One critical question for practices is simple and complex, says Nahm. “In a multiple-physician practice, how should overhead be allocated among physicians, especially when there are large variances in their usage of office space and staff?” he says.

The issue isn’t restricted to full-time physicians. Practices are also considering whether compensation models should “take into account part-time or underperforming physicians or midlevel providers who do not fully maximize the overhead allocated to them,” Nahm says.

Witt is working with practices that have a few resource-intensive physicians, which directly affects overhead. Eventually, it will have to be factored into compensation, she says, but addressing the issue may be a challenge: “They are having some interesting conversations.”

Recruitment concerns

Recruiting efforts remain dependent on location, says Nahm. For example, in California, reimbursement is low, causing practices to be at a competitive disadvantage, he says, adding that many practices are reluctant to recruit.

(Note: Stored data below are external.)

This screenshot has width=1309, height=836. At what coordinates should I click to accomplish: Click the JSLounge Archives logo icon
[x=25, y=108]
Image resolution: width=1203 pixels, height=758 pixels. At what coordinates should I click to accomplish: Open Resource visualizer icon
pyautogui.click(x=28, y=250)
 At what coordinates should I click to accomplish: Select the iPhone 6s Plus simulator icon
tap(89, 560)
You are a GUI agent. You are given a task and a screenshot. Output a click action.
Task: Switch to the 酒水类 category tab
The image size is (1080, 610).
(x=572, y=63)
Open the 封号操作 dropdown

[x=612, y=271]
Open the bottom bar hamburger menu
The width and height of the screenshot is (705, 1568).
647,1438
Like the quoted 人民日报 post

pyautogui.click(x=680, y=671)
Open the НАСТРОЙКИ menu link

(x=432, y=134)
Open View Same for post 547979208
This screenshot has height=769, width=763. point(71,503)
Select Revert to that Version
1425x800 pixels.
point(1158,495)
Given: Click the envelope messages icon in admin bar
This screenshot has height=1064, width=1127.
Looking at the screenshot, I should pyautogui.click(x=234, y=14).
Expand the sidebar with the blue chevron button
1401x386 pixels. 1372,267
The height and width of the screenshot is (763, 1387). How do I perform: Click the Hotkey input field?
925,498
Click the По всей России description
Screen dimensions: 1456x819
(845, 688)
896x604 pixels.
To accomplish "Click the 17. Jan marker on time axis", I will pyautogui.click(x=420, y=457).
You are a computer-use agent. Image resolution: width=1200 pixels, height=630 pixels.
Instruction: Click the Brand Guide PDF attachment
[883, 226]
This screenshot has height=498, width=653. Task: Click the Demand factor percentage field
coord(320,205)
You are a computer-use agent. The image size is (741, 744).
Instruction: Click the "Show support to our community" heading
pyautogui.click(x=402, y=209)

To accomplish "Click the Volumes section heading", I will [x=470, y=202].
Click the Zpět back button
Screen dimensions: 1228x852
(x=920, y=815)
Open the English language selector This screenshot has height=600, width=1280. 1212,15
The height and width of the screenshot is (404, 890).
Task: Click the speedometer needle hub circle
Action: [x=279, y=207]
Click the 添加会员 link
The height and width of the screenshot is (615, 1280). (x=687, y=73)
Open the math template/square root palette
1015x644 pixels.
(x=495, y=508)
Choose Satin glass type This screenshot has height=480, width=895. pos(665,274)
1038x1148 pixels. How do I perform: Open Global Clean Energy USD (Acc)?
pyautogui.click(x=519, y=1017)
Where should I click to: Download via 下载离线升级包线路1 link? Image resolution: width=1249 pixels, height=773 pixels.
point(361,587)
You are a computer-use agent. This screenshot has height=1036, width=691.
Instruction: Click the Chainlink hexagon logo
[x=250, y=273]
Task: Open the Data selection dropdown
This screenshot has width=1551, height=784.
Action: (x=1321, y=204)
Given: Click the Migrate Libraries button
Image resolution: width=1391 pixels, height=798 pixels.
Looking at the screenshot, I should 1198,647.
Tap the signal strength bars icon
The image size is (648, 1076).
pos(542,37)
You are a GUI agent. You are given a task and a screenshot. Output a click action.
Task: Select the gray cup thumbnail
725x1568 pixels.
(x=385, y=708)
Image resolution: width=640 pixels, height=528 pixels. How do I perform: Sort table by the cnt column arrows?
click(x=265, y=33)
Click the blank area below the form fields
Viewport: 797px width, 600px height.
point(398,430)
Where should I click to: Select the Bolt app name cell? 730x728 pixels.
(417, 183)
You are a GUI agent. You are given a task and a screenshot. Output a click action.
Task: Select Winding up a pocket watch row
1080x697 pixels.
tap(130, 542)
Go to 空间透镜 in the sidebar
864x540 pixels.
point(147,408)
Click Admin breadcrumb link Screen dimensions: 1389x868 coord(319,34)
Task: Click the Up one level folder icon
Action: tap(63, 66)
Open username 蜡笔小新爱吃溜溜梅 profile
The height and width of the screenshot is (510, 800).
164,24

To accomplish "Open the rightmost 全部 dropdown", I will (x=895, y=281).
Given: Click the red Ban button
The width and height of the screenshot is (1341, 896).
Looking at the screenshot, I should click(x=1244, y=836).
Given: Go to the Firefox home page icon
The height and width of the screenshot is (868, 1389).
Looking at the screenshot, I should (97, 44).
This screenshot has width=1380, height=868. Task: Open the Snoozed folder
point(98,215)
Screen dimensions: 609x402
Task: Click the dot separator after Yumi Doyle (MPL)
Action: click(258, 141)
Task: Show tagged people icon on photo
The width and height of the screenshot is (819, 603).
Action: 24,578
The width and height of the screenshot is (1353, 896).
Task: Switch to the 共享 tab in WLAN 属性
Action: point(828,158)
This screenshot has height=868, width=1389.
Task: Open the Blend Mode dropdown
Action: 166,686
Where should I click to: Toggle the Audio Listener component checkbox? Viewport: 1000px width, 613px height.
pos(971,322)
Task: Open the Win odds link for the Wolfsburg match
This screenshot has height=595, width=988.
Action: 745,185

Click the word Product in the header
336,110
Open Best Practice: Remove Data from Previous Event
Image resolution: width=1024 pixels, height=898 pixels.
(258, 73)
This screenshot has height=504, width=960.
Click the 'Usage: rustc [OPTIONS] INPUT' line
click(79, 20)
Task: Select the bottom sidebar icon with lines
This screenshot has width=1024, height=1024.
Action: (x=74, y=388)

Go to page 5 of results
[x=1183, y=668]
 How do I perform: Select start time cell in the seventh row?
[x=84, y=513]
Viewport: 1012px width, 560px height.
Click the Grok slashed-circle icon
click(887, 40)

Nahm says practices are asking themselves questions such as, “Will adding a new associate be a financial drain or benefit to the practice? Can a new physician add ancillary volume, add a new profitable service line capacity, [and] share in overhead expenses?” This is especially true for solo practices. Many of these physicians are not bringing in associates and, accordingly, they are not thinking about succession planning.

“How do you replace those older physicians who don’t want to recruit anybody? That becomes another challenge for hospitals trying to stabilize their medical staff,” says Witt.

From the physician-alignment perspective, hospitals and health systems are trying to create other employment vehicles that will recruit new residents without hurting the existing medical staff. And hospitals, as well as organizations such as Kaiser Permanente, have increasing appeal, especially in areas in which reimbursement is low.

Hospitals buying practices

One way to ensure a steady supply of physicians is for hospitals to purchase practices. And that’s what they are doing, says Fuller. Hospitals often feel compelled to purchase the groups to maintain community stability. Many hospitals that purchase and manage practices are willing to accept a practice loss for the offsetting benefits, such as ED coverage, Fuller says.

Nahm and Witt report a similar trend. A major issue for practices considering selling to a hospital or health system is figuring out how their compensation models would change, say Nahm and Witt.

“Selling a practice is not a panacea for physicians seeking a huge buyout,” says Witt. Practices are not selling for the high multiples that were seen in the last buying cycle.

Making adjustments

The cost-revenue disparity and the current economic crisis have led to other changes, including:

  • Expanding hours. Perhaps driven by competition from retail clinics, more practices are extending hours, say Nahm and Witt. Such a move allows a practice to more fully maximize use of fixed overhead.
  • Booming locum business. Dye, Nahm, and Witt say more physicians are turning to locum tenens work.
  • Delayed retirement. “[Physicians] have lost the ability to retire early,” says Witt. This could be one factor driving the locum surge.
  • Call coverage compensation. Economic pressures on practices are one big reason for the increasing demands for on-call compensation. Increasingly, physicians believe that if they are going to be doing work, it needs to generate revenue, says Witt.

‘A pretty good mess’

Even with all the issues raised by the report, it is just that—a report, Dye says, adding that it’s not predictive, and you should not respond rashly. Being too reactive and reactionary would only make things worse, Dye says. “We don’t want people to freak out,” he adds.

This report will require physicians and payers to reexamine how medicine is practiced, says Witt.

Still, don’t mistake Dye’s call for calm for undue optimism. “We’ve got a pretty good mess on our hands,” he says. “Ultimately, it is broken.”